Consona Corporation (formerly known as M2M Holdings Inc.) was a software company based in Indianapolis, Indiana. The company primarily sold enterprise software products to automate business tasks.

==Company history==
Consona was founded in 1986 as Made2Manage Systems. In 2003, the venture capital firm Battery Ventures acquired and subsequently privatized Made2Manage Systems, then a publicly traded enterprise resource planning (ERP) software and services provider for small and midsize manufacturers.

== Mergers and acquisitions ==
Over the next three years, Consona acquired seven additional ERP product lines: DTR, Cimnet Systems, AXIS, Encompix, Intuitive, Relevant, and SupplyWorks. In 2005, Thoma Cressey, a private equity firm with software industry consolidation expertise, joined Battery as a secondary shareholder of Consona.

In 2006, the company entered the customer relationship management market when it acquired Onyx CRM. Seven months later, Consona acquired the KNOVA service and support knowledge management system and launched the company's Consona CRM division.
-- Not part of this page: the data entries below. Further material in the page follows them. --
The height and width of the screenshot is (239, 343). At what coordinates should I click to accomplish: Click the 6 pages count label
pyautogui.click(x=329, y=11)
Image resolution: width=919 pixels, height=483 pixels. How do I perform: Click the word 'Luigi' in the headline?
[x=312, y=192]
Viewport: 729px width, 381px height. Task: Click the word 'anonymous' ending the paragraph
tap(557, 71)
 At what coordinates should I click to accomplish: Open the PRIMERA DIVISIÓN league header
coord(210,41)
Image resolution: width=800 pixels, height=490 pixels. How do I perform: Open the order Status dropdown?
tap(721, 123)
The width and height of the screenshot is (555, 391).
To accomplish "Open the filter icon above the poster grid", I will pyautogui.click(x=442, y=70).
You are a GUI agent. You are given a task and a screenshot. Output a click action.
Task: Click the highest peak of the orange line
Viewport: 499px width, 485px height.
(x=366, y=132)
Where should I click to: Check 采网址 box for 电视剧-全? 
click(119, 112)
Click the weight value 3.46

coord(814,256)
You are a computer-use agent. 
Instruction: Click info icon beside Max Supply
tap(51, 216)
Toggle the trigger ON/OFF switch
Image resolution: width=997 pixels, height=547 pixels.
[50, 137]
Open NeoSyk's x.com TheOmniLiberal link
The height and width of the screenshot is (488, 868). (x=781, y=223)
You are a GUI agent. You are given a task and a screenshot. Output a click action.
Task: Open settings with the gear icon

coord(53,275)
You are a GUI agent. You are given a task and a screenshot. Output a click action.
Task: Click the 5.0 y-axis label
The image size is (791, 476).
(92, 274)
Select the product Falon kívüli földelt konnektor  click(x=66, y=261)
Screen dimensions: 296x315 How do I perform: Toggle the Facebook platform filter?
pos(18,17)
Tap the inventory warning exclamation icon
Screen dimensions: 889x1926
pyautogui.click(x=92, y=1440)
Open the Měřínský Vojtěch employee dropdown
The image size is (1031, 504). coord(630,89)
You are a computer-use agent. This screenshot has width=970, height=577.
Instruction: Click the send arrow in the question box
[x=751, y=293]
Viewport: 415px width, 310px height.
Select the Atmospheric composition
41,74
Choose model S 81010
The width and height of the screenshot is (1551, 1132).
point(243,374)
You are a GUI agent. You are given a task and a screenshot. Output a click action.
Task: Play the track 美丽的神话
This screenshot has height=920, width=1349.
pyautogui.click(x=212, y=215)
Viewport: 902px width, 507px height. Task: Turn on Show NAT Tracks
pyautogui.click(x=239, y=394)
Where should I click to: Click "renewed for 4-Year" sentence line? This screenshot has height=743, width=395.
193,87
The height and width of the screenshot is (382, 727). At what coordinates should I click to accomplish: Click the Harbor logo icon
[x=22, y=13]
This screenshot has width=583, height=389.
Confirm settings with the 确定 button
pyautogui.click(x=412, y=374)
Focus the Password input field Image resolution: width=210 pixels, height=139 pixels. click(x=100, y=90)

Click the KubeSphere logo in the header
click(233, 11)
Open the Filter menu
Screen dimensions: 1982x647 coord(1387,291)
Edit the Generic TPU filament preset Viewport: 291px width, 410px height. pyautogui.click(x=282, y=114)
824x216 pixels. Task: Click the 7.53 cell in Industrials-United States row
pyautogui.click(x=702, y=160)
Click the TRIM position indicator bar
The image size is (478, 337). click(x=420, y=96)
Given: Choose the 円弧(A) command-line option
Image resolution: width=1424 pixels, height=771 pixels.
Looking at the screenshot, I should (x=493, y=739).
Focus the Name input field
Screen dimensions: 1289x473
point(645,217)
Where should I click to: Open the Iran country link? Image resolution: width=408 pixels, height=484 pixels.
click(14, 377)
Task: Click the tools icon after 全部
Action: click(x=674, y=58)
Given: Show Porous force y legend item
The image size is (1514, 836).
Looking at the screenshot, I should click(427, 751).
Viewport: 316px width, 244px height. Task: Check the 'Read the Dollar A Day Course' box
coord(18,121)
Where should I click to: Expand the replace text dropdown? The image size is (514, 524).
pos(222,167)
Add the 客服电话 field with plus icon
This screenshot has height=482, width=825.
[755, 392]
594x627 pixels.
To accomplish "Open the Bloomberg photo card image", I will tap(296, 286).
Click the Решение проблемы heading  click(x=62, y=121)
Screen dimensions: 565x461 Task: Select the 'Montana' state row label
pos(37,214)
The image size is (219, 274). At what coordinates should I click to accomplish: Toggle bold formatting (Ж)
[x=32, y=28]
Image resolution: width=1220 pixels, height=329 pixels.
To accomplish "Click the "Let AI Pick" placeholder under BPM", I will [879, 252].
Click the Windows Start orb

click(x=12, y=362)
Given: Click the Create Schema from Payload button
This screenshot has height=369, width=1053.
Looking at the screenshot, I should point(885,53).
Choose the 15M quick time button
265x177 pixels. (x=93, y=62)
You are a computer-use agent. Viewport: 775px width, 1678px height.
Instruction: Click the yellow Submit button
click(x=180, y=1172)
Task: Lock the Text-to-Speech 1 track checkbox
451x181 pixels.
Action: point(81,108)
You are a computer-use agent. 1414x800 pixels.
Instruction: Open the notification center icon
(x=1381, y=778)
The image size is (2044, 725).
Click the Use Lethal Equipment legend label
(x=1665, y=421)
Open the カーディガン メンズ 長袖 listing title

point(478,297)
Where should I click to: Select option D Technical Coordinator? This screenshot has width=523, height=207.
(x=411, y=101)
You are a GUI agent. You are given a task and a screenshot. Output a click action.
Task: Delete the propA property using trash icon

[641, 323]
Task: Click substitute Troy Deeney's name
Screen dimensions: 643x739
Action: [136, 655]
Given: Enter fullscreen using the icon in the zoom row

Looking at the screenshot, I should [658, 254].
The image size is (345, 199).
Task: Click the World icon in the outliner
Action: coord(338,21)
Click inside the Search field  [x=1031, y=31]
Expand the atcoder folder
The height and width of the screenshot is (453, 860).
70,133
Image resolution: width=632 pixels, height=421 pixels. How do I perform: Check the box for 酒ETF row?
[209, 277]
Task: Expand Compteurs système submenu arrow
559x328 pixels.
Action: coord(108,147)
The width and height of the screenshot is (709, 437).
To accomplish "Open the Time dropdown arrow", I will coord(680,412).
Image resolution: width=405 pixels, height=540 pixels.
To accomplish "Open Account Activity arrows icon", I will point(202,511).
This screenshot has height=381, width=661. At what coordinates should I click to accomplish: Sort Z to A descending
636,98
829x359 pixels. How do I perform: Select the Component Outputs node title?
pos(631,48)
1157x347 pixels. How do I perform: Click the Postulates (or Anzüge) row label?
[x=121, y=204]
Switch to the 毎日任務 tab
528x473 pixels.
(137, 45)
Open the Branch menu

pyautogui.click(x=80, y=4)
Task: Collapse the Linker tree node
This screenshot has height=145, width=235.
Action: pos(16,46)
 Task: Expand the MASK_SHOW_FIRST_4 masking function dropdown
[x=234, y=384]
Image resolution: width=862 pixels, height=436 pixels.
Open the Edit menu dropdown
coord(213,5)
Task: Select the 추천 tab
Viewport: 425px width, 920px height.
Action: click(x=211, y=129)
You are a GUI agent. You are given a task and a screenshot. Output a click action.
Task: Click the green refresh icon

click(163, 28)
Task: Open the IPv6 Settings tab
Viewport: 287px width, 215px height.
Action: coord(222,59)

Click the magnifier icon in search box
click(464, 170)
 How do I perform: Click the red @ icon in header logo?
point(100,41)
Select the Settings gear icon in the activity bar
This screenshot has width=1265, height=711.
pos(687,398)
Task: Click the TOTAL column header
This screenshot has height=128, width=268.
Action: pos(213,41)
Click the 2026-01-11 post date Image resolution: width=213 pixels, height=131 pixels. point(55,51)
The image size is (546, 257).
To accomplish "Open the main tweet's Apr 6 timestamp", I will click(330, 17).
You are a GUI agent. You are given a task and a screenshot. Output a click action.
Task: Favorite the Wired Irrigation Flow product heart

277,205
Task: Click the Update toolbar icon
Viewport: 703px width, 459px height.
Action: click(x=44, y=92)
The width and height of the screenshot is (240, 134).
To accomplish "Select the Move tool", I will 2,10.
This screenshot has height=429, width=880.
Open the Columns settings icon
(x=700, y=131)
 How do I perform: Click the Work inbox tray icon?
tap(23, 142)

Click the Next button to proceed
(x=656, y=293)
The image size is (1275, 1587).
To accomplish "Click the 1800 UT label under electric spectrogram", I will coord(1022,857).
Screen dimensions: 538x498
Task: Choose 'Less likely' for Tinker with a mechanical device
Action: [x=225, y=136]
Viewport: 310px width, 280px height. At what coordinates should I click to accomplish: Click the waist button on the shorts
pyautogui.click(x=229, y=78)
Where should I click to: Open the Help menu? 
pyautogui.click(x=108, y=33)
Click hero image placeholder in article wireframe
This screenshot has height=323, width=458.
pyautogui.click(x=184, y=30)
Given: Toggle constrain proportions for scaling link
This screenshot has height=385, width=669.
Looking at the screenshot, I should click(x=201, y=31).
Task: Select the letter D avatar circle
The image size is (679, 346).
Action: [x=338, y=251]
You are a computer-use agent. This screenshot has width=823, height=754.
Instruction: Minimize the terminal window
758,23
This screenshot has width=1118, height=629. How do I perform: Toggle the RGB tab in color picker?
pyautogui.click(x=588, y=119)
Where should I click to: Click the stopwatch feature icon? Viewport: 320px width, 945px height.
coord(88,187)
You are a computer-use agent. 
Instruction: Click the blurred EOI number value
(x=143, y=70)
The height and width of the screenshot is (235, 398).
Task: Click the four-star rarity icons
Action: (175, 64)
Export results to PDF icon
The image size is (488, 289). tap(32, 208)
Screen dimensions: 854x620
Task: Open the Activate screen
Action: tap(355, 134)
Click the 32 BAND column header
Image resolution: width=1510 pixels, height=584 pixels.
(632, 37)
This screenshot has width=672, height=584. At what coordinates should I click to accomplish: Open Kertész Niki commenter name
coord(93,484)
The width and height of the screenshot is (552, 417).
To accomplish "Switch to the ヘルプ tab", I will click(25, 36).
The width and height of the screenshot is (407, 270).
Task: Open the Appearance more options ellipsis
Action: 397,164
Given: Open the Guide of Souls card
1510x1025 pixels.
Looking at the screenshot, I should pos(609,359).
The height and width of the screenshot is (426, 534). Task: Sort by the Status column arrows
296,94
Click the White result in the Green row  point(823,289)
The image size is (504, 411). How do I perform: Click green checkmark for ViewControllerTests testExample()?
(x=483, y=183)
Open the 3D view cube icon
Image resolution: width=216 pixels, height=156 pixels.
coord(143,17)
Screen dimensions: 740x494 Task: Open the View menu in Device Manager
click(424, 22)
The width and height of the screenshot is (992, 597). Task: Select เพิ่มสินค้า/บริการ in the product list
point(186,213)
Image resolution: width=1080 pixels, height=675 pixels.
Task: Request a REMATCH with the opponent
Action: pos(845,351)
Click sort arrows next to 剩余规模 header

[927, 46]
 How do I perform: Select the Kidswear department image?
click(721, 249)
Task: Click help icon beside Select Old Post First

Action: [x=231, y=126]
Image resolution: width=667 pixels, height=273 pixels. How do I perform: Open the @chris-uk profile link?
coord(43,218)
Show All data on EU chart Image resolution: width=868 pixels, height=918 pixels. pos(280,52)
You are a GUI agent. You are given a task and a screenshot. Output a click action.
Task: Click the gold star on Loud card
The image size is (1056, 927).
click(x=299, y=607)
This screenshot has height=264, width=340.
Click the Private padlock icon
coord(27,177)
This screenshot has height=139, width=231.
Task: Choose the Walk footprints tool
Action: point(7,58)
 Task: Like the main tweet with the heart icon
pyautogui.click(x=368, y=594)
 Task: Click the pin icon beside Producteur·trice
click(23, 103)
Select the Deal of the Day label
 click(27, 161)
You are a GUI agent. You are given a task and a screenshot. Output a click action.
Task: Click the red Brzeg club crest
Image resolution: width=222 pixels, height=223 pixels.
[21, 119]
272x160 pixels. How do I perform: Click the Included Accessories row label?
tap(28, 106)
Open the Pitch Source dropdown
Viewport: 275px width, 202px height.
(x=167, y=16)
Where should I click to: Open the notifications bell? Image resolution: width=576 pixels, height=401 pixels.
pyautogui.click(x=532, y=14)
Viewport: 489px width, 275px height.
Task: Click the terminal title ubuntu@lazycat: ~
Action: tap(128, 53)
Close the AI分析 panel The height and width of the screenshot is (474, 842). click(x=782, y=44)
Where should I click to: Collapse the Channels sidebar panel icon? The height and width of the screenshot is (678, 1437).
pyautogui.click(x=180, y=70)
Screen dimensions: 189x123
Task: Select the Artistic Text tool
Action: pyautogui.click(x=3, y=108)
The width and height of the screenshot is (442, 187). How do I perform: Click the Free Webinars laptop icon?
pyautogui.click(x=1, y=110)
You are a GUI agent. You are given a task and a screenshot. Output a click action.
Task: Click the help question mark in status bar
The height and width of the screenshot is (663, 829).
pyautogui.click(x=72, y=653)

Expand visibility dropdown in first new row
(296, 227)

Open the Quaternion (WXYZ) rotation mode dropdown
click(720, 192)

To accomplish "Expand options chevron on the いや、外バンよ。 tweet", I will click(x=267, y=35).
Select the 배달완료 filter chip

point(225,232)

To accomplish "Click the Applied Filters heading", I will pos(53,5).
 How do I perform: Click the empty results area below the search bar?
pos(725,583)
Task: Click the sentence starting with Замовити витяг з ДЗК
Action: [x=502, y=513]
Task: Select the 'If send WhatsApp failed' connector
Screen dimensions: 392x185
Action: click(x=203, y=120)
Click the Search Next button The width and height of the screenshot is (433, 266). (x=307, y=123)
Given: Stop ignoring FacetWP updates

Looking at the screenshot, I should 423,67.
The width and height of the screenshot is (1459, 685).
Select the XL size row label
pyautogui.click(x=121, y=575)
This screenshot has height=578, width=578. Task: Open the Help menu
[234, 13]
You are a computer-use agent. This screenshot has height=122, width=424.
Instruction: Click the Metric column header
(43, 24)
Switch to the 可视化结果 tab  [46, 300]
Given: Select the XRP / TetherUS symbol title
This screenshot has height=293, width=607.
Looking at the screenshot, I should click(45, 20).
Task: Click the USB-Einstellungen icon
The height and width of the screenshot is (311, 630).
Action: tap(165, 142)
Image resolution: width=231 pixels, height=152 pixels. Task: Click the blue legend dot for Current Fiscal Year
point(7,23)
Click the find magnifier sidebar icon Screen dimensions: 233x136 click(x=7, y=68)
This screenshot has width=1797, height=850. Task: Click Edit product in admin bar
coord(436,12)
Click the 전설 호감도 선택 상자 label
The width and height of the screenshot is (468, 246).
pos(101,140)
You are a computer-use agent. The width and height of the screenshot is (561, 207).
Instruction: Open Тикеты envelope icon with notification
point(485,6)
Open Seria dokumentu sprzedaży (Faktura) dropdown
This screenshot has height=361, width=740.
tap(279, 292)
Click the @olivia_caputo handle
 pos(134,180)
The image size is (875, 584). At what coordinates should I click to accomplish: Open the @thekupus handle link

In early 2007, to avoid confusion between the Made2Manage ERP solution and the company, M2M Holdings, the company changed its name to Consona Corporation to represent its new position as a CRM and ERP software and service provider.

In 2008, Consona continued to acquire, adding former technology partner Configuration Solutions in March and creating Consona Canada via the purchase of the Intuitive-related assets of Automated Design Systems in June. Later in the year, Consona acquired several VAR-related assets in China, and launched Consona China.

In 2009, Consona acquired enterprise software assets of support automation software vendor, SupportSoft.

In 2010, Consona acquired open-source ERP software provider Compiere, giving Consona its first Cloud ready ERP solution and entry into the distribution market.

On August 7, 2012, Consona merged with CDC Software; the resulting company was renamed Aptean.